Par contre, au Canada ceux qui se réjouissent de ces mises en garde se battent contre l’industrie du tabac, tout en oubliant ce que les psychologues nous disent : le renforcement positif est la clé du succès. Les fumeurs bénéficieraient d’un message positif quant à la manière d’arrêter de fumer sur les paquets de cigarettes, plutôt que du négativisme à outrance actuellement requis. La stigmatisation qui s’ensuit aggrave l’exclusion sociale.

En effet, les produits à moindre risque et les produits à haut risque sont parfois fabriqués par la même entreprise. Les anges se font rares dans le monde de l’industrie de la nicotine. La cigarette a tué un nombre incalculable de personnes depuis un siècle, tandis que Johnson & Johnson (fabricant de timbres, de pastilles et de gommes à la nicotine) a récemment versé 20 milliards de dollars aux plaignants dans le cadre des plaintes relatives au fentanyl et au talc aux États-Unis. Mais si les produits à moindre risque aident les fumeurs à changer leurs habitudes, leur provenance ne doit pas constituer un obstacle à leur adoption.

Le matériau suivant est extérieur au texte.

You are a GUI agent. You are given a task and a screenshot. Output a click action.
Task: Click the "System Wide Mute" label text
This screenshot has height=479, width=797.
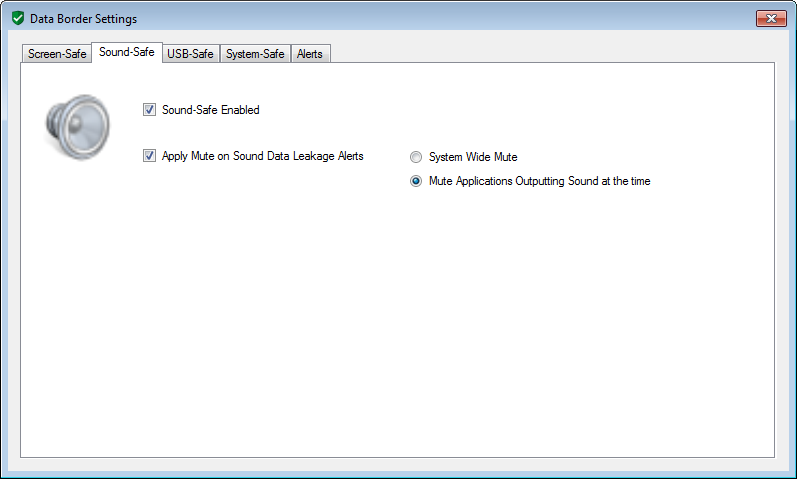[x=473, y=157]
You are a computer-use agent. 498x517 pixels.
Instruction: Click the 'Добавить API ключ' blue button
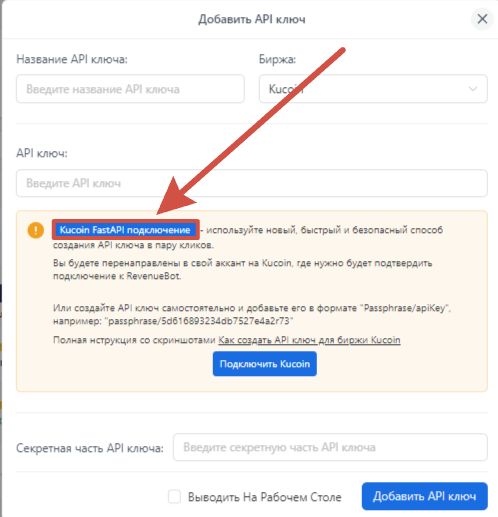[x=424, y=496]
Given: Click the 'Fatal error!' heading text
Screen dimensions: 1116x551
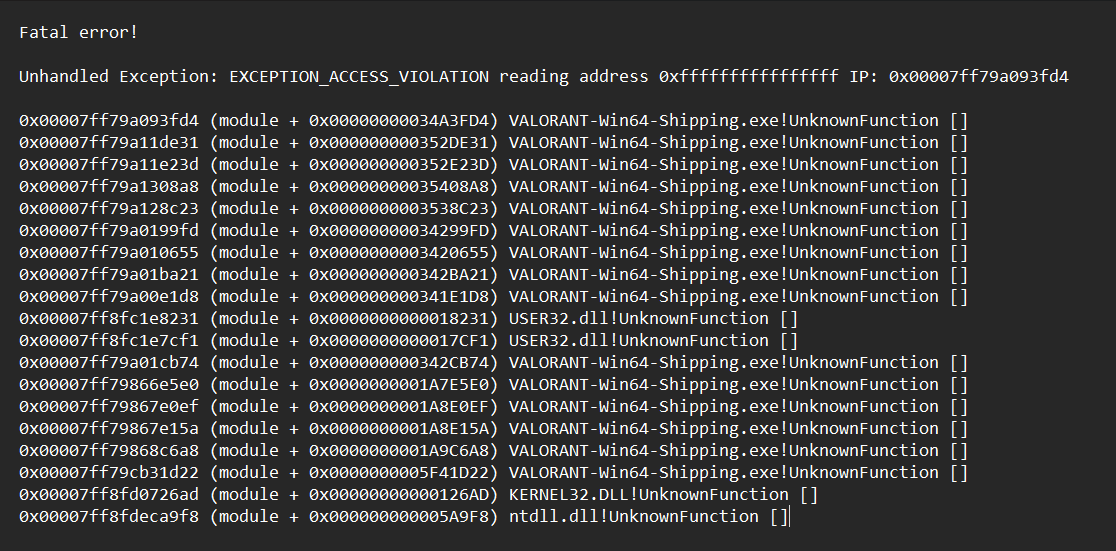Looking at the screenshot, I should point(78,32).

À titre de comparaison politique : l’alcool vole d’innombrables années de vie à la société, mais aucune mise en garde significative ne figure sur les contenants d’alcool. Et aucune mise en garde n’est imprimée sur les verres à vin, ce qui serait l’équivalent des mises en garde sur les cigarettes. Pourquoi ? Parce que les classes moyennes et les élites au pouvoir fument peu, mais apprécient l’alcool ? Je ne préconise pas l’apposition de mises en garde sur nos bouteilles de Pinot Grigio, à l’instar de celles se trouvant sur les paquets de cigarettes. Une consommation modérée d’alcool a probablement la même incidence sur notre longévité que l’utilisation de produits à base de nicotine sans fumée.

Le Canada doit de toute urgence inciter les fumeurs d’âge moyen et plus avancé à arrêter de fumer. Ils sont tellement dépendants de la nicotine qu’une approche de type « arrêter ou mourir » se révélera inutile dans la plupart des cas. Au lieu de rendre la vie encore plus difficile que ce qu’elle est déjà à ces groupes en les torturant, pourquoi ne pas descendre dans la rue et informer les fumeurs pour les inciter à utiliser des produits à moindre risque qui n’impliquent pas de combustion ?

Enfin, Ottawa devrait tenir compte du succès du marché illégal de la nicotine au Canada. Au moins un quart de toutes les cigarettes consommées en provient. Les politiques visant à ostraciser davantage les fumeurs renforceront ce marché.

* L’auteur a travaillé pour le gouvernement du Canada sur les politiques en matière d’alcool et de tabac, ainsi que dans le secteur privé (juridique). Certaines de ses recherches sont financées par la Fondation pour un monde sans fumée.